GOOD Statement by Roscoe Palm,
GOOD City of Cape Town Councillor
22 August 2025
The GOOD Party rejects the spin and half-truths in the latest statement by Urban Mobility Mayco Member Roberto Quintas regarding the Dial-a-Ride (DaR) service. Once again, the City seeks to shift blame to national government rather than addressing its own inefficiencies.
Quintas has attempted to frame the challenge as one of costs per trip, presenting figures designed to create public resentment instead of solving the problem. This approach risks reducing a service that safeguards the dignity and independence of disabled residents to a financial transaction, when in fact it is a matter of human rights and access.
Despite the City’s public commitment that service changes would only take effect from 8 September 2025, many users have already been cut off as of last weekend. This premature reduction has left vulnerable residents stranded, disrupting work, health appointments, and daily lives.
GOOD oversight has also revealed serious inefficiencies and mismanagement by the contracted service provider, HG Travel Service, which the City has failed to address. These include:
• Reports of empty vehicles running while users are told there is “no capacity.”
• Multiple vehicles dispatched to the same area instead of optimising routes.
• Chronic scheduling inefficiencies that waste fuel, time, and public funds.

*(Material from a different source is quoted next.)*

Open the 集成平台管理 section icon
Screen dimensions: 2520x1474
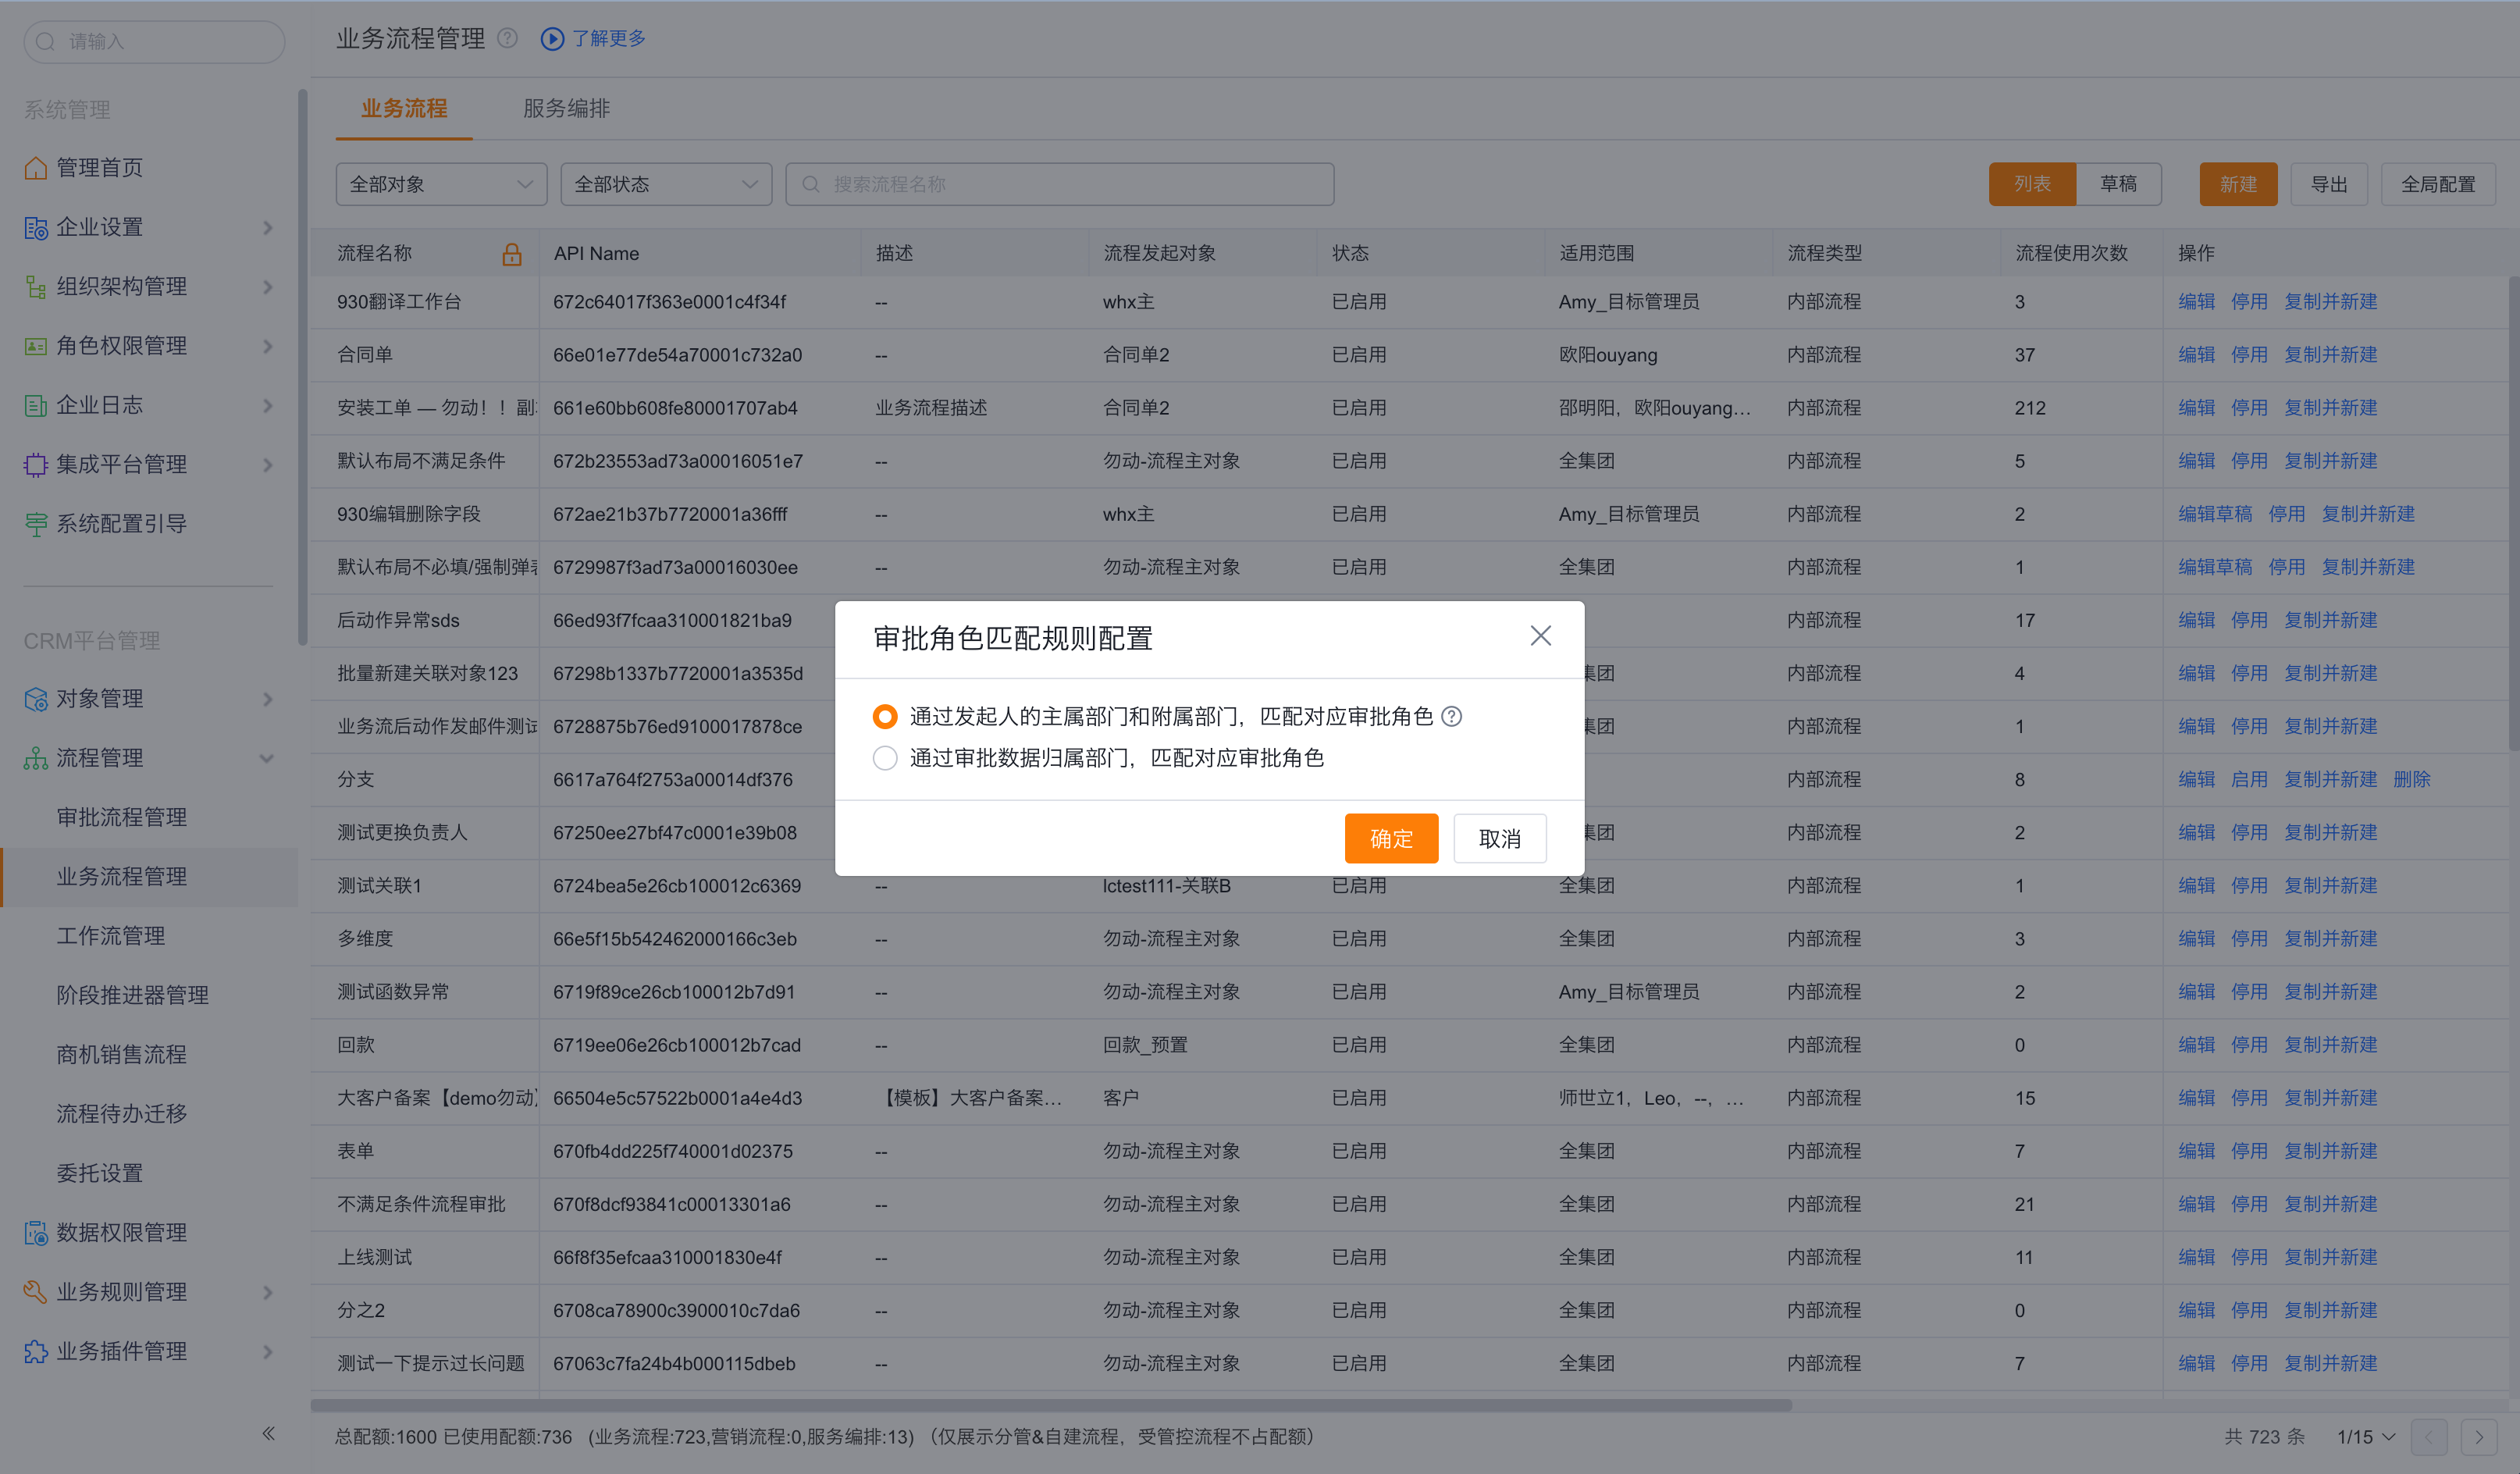tap(35, 464)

Beyond the operational failures, service cuts carry serious safety risks. Disabled residents, particularly blind commuters, are left vulnerable to attack when transport is withdrawn without warning or alternatives.

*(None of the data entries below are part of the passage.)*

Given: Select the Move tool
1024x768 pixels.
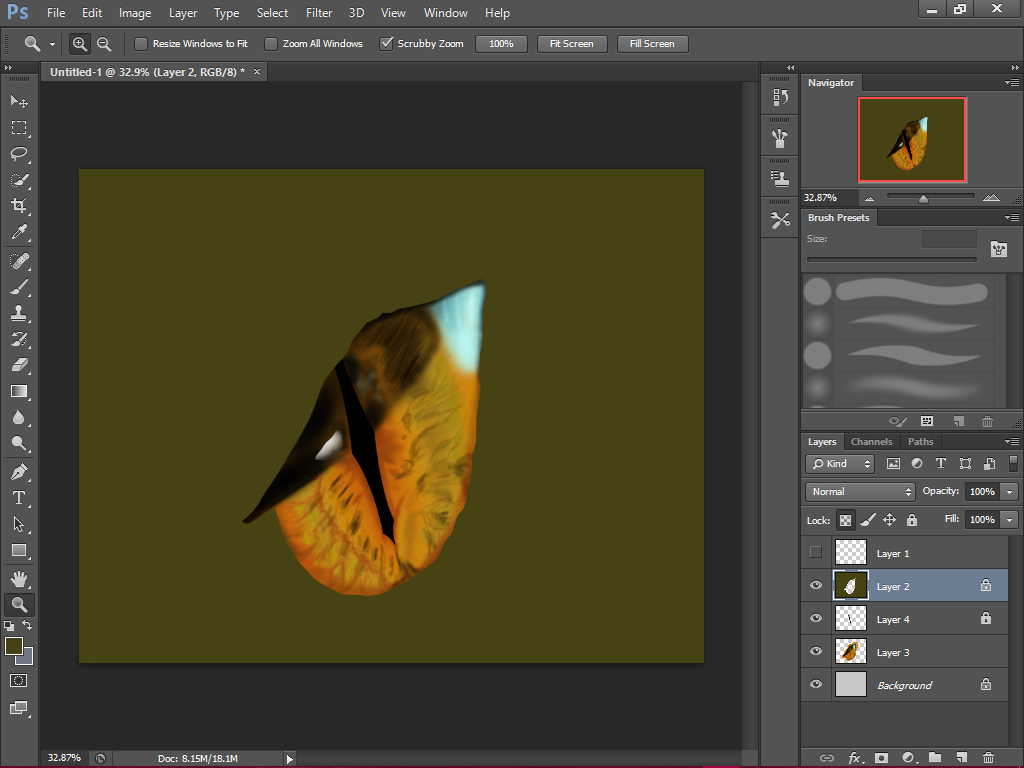Looking at the screenshot, I should [20, 101].
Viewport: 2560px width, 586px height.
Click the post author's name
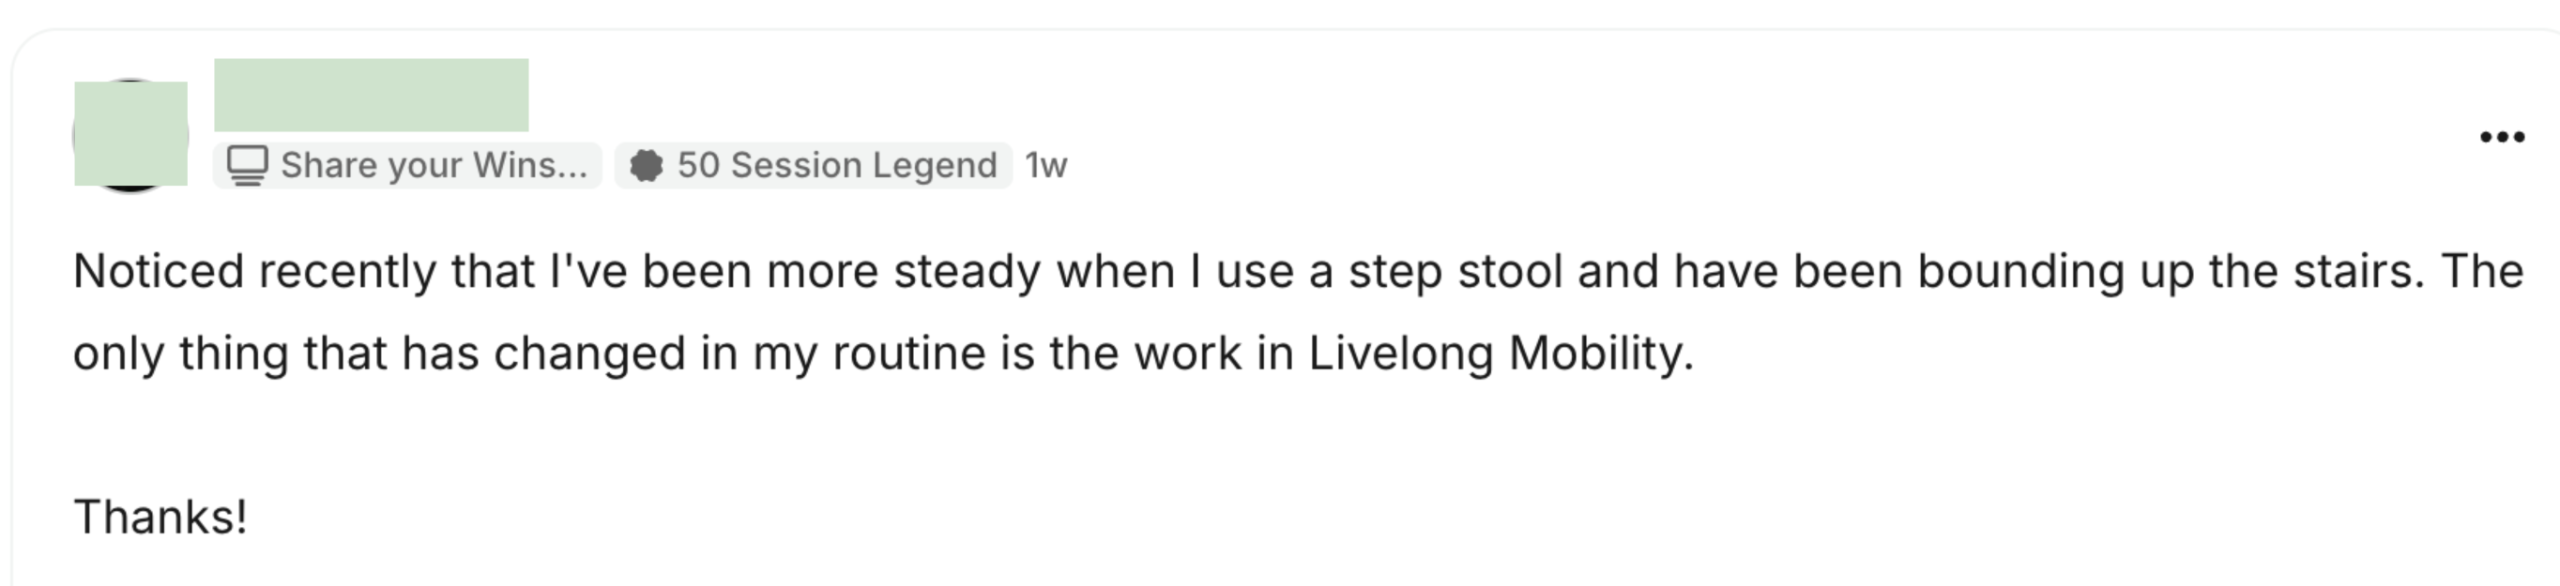(371, 95)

Cllr Quintas has also directed his appeal for additional funding to the Department of Social Development, which does not carry a transport mandate. A serious and effective appeal must be directed to National Treasury, where proper transport funding can be secured. This appeal to national government is just a convenient cover for the City to blame shift instead of govern.
The GOOD Party calls for:
• Immediate restoration of Dial-a-Ride operations until the publicly stated 8 September date.
• Expansion of the service to address the longstanding waiting list, with many applicants waiting more than a decade.

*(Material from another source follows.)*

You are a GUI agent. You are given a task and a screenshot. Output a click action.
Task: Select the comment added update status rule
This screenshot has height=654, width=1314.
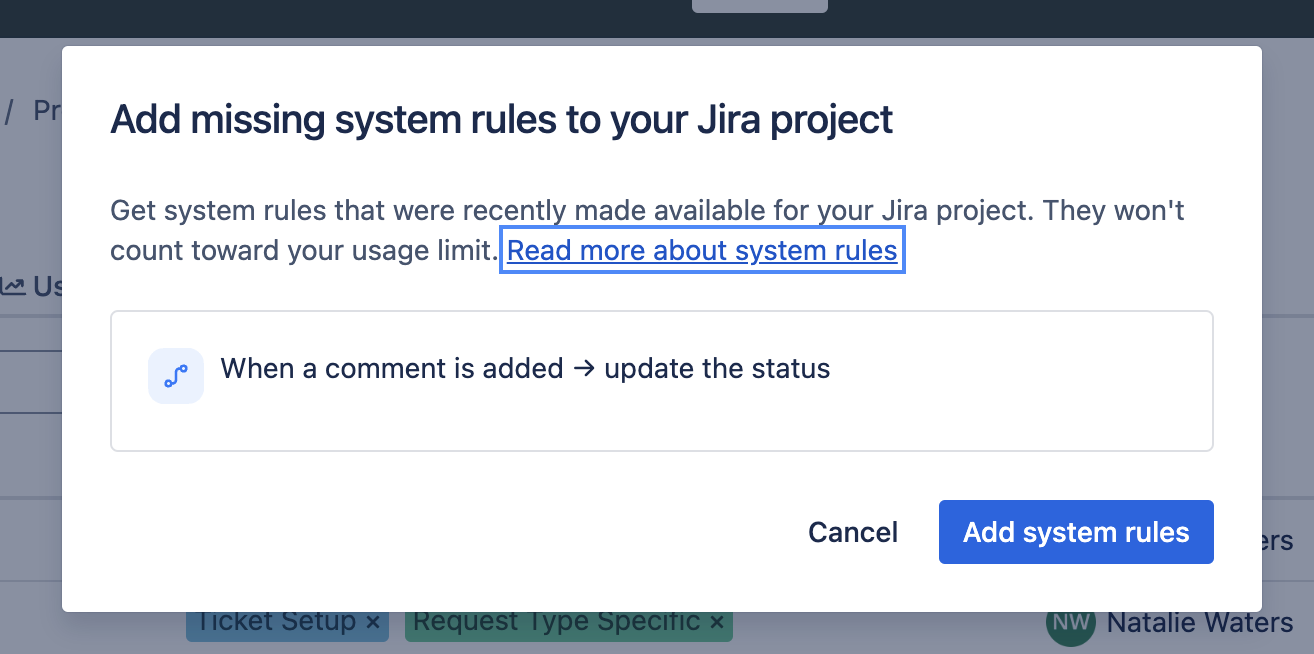pos(662,381)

• A forensic investigation into the inefficiencies of HG Travel Service and the use of public funds.
• A serious funding appeal to National Treasury, rather than token letters to the wrong department.
The lives, livelihoods, and dignity of disabled residents cannot be measured by cost per trip. The City of Cape Town must stop hiding behind excuses and start fulfilling its responsibility to protect and empower its most vulnerable citizens.